[Given passage — start]

The world’s financial system is entering dangerous waters again, warns guru of the Lehman crisis

The perennial locus of trouble is Europe’s half-built monetary union, where the bond-buying spree of the European Central Bank has mopped up Club Med (and French) debt issuance as if there was no tomorrow, and tomorrow has now arrived.

“Could Italy get bad quickly? Yes, it certainly could,” he said.

Italy’s 10-year bond yields have tripled this year to 3pc. Risk spreads have ballooned to 200 basis points, higher than they were when Mario Draghi was drafted by the political elites to save the country.

Prof Tooze said the ECB has no credible mechanism to defend the southern European states as QE winds down.

“They’re talking about a ‘spread-management’ instrument and telling us they’ve got a magic bullet, but the markets don’t believe it,” he said.

Such an instrument, if it ever emerges, moves beyond anything plausibly billed as monetary policy. It looks like a naked rescue of insolvent sovereign states in breach of EU treaty law, and invites a challenge at the German Constitutional Court. It is anathema for northern hawks alarmed by the ECB’s slide into fiscal dominance.

“We all know that if there was a legal way to control yields they would already have used it. So it is just sleight of hand,” he said. The ECB can “skew” the reinvestment of its existing portfolio to vulnerable countries but that is a token gesture.

A fresh spasm of Club Med debt angst is coming as market vigilantes test the ECB’s ability to act. The exchange rate will take the strain: Europe’s € 2 trillion investment giant Amundi says it expects the euro to hit parity against the dollar this year.

Prof Tooze does not think euroland will disintegrate. Europe’s leaders cannot let that happen, but neither will they resolve the incoherence of an orphan currency union without fiscal union. “The whole eurozone has been in suspended disbelief for years. It ought to blow up but it never does because somehow they find ways to improvise,” he said.

[Given passage — finish]
[Supplied information — start]

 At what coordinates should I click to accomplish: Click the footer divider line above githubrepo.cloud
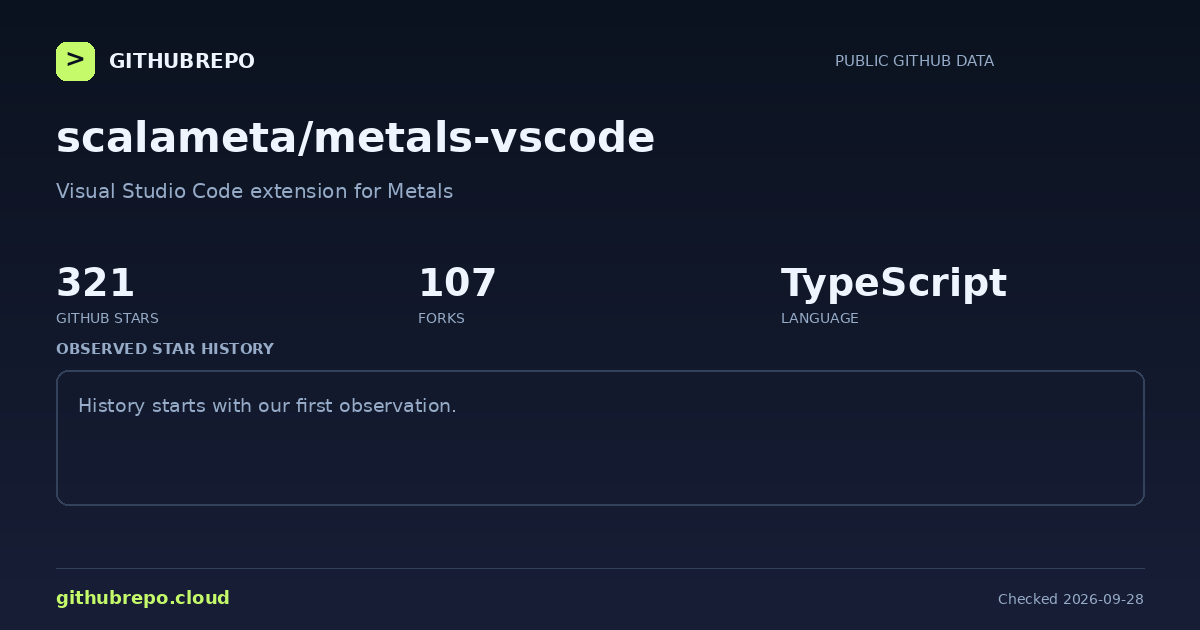coord(600,568)
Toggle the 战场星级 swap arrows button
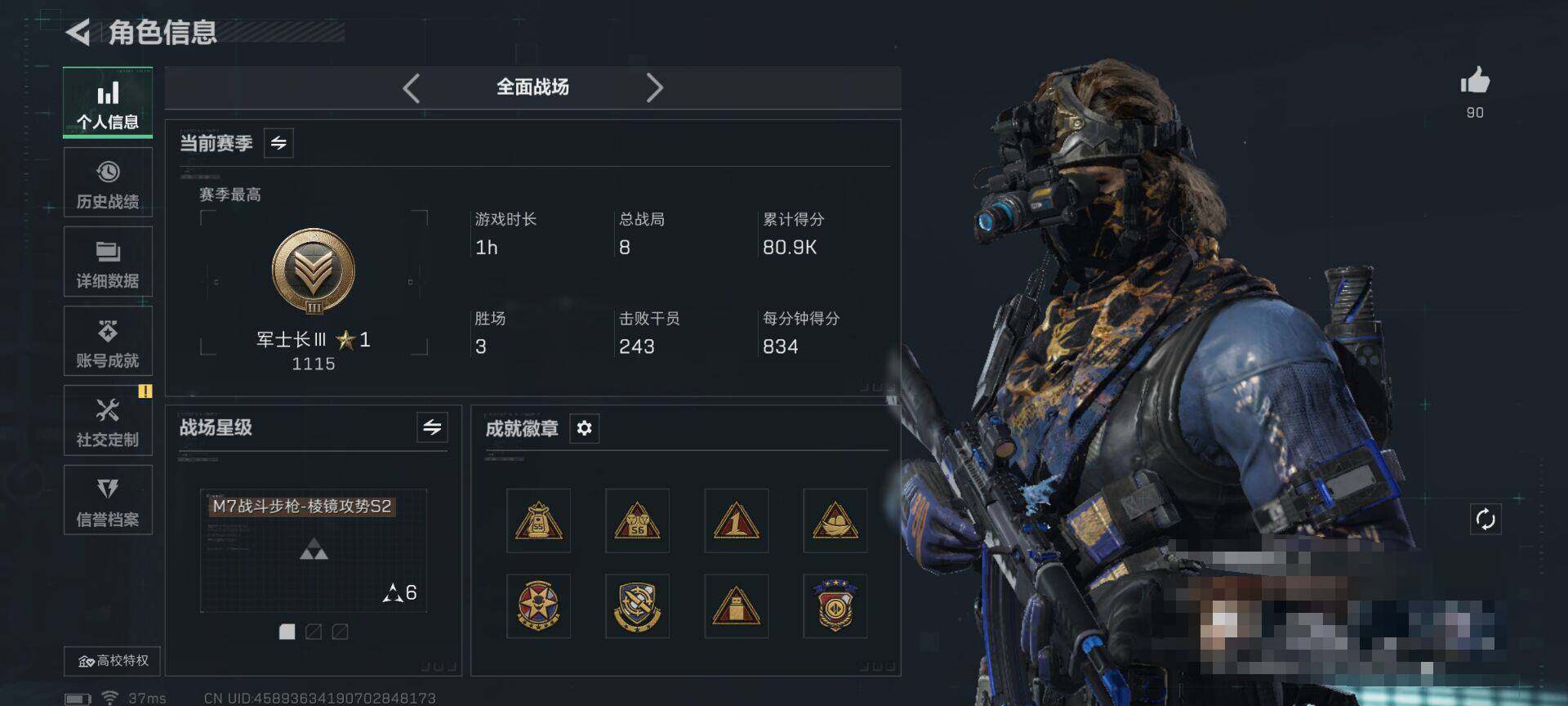This screenshot has height=706, width=1568. pos(432,427)
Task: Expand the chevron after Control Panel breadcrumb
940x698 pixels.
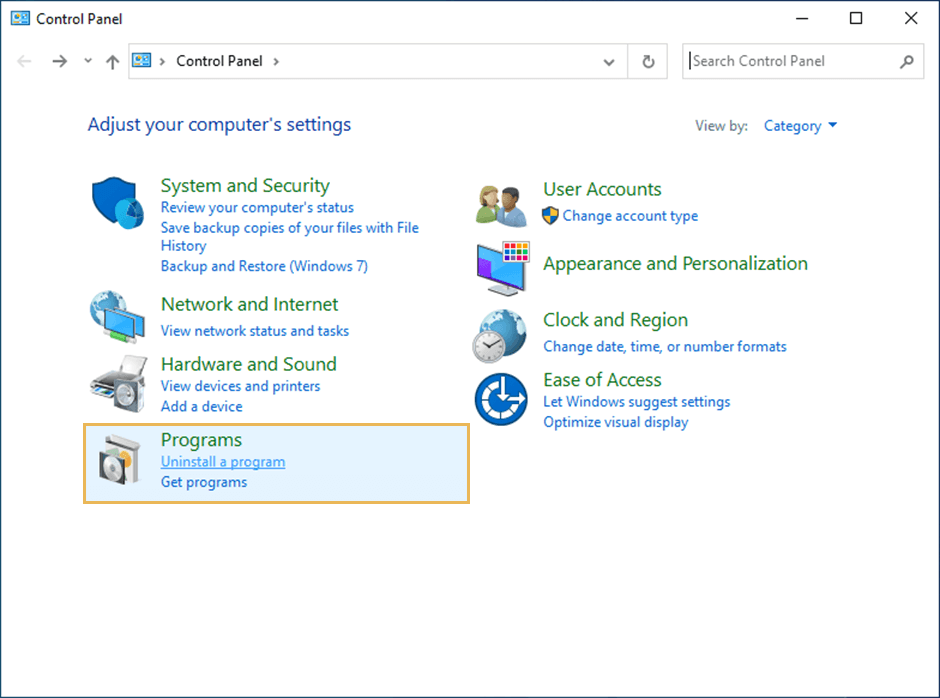Action: pos(276,61)
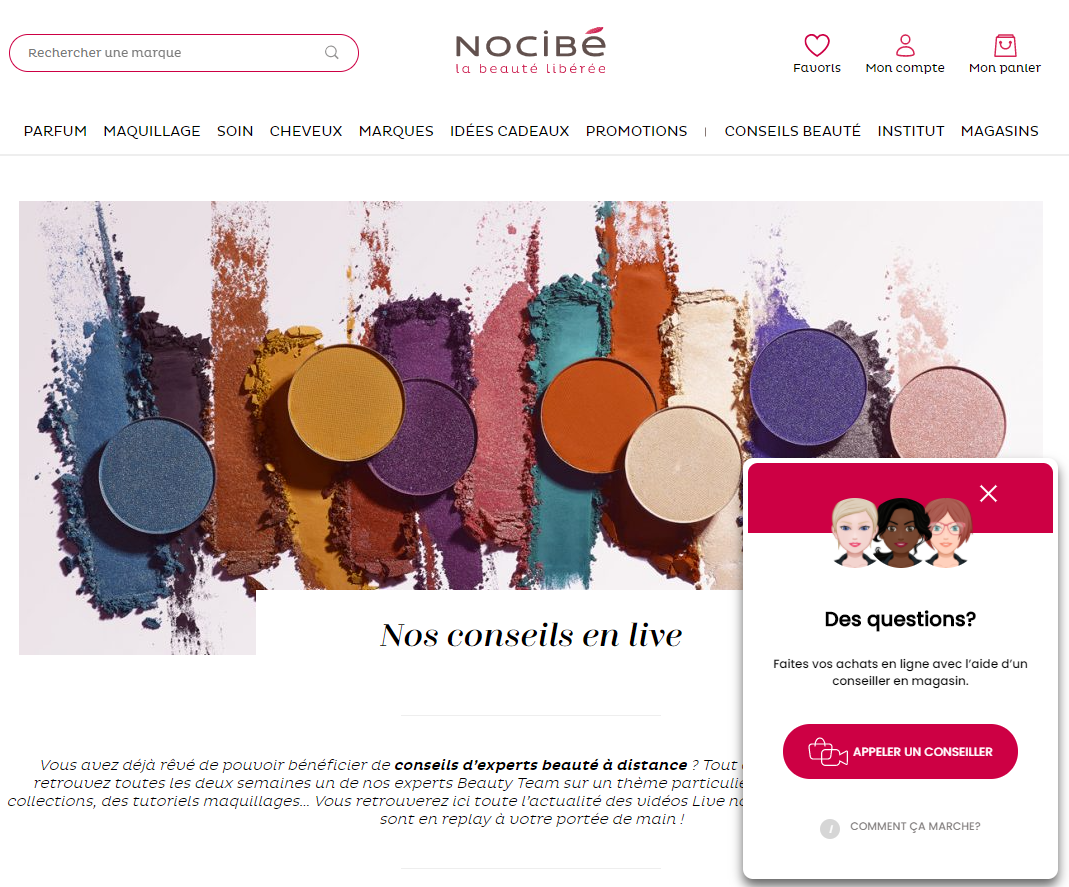Open CONSEILS BEAUTÉ link
Viewport: 1069px width, 887px height.
[792, 131]
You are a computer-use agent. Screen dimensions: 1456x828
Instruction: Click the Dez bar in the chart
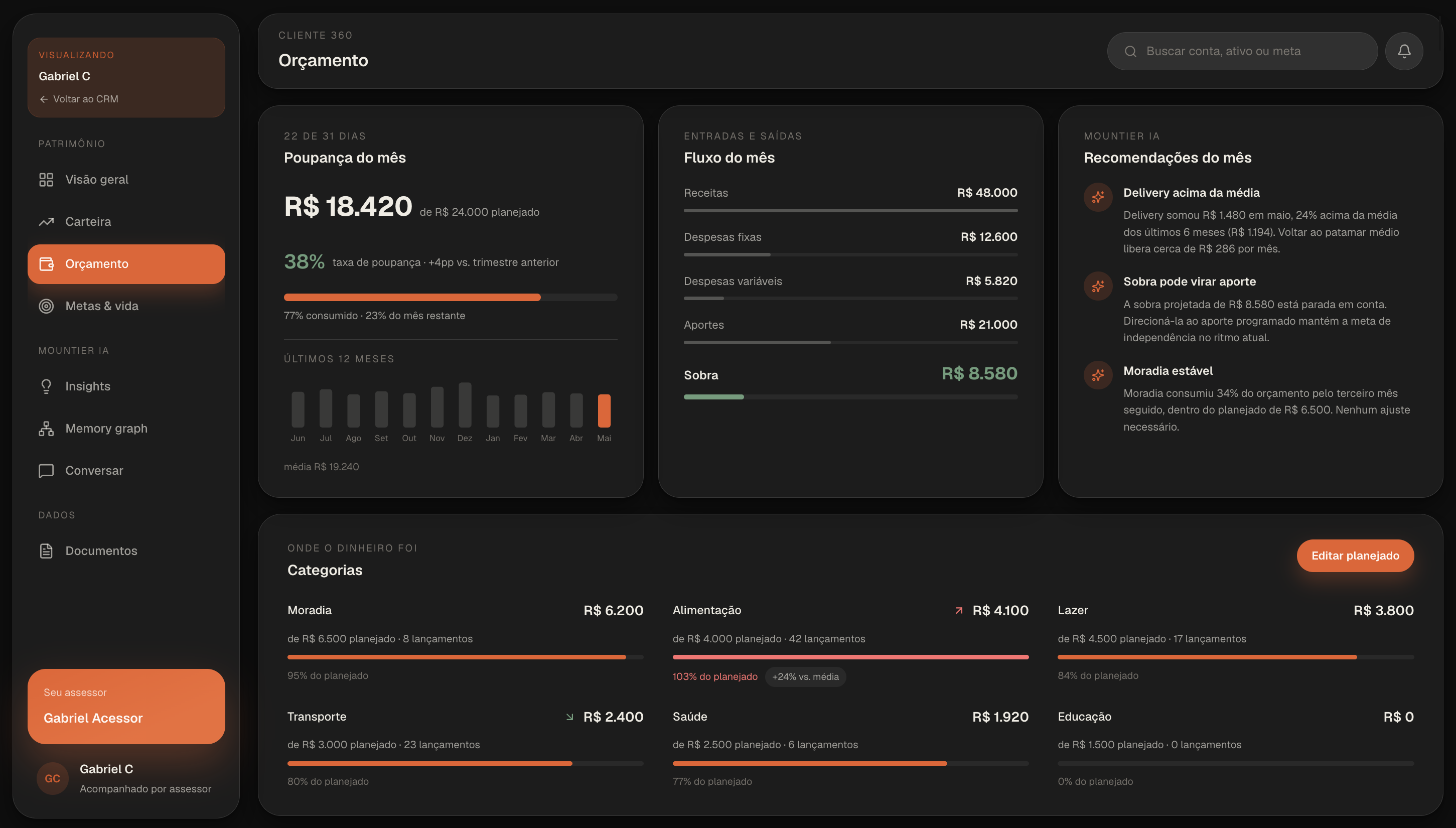pos(465,405)
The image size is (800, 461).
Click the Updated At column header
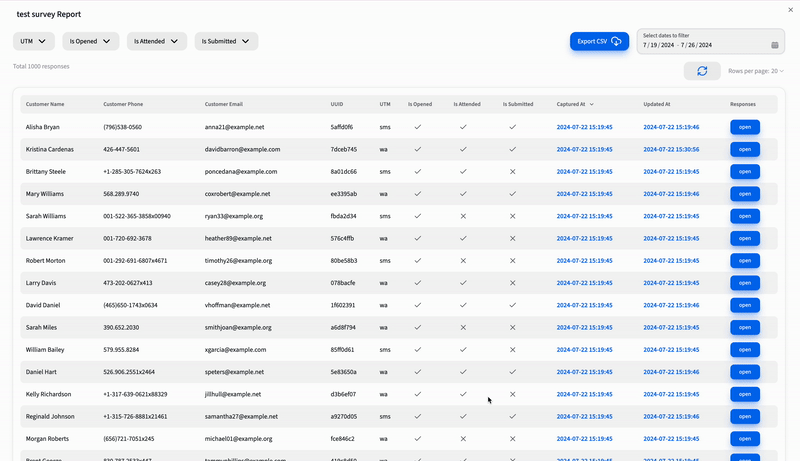(x=657, y=104)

[Supplied information — finish]

Work order 1 =
Reproduce word for word the part of the article on eurozone financial risks starting at "The perennial locus" and ending at "save the country.".
Work order 2 =
Translate this sentence from the article on eurozone financial risks into German: "Prof Tooze said the ECB has no credible mechanism to defend the southern European states as QE winds down."

Exercise output 1 =
The perennial locus of trouble is Europe’s half-built monetary union, where the bond-buying spree of the European Central Bank has mopped up Club Med (and French) debt issuance as if there was no tomorrow, and tomorrow has now arrived.

“Could Italy get bad quickly? Yes, it certainly could,” he said.

Italy’s 10-year bond yields have tripled this year to 3pc. Risk spreads have ballooned to 200 basis points, higher than they were when Mario Draghi was drafted by the political elites to save the country.

Exercise output 2 =
Prof. Tooze sagte, die EZB habe keinen glaubwürdigen Mechanismus, um die südeuropäischen Staaten zu verteidigen, während QE ausläuft.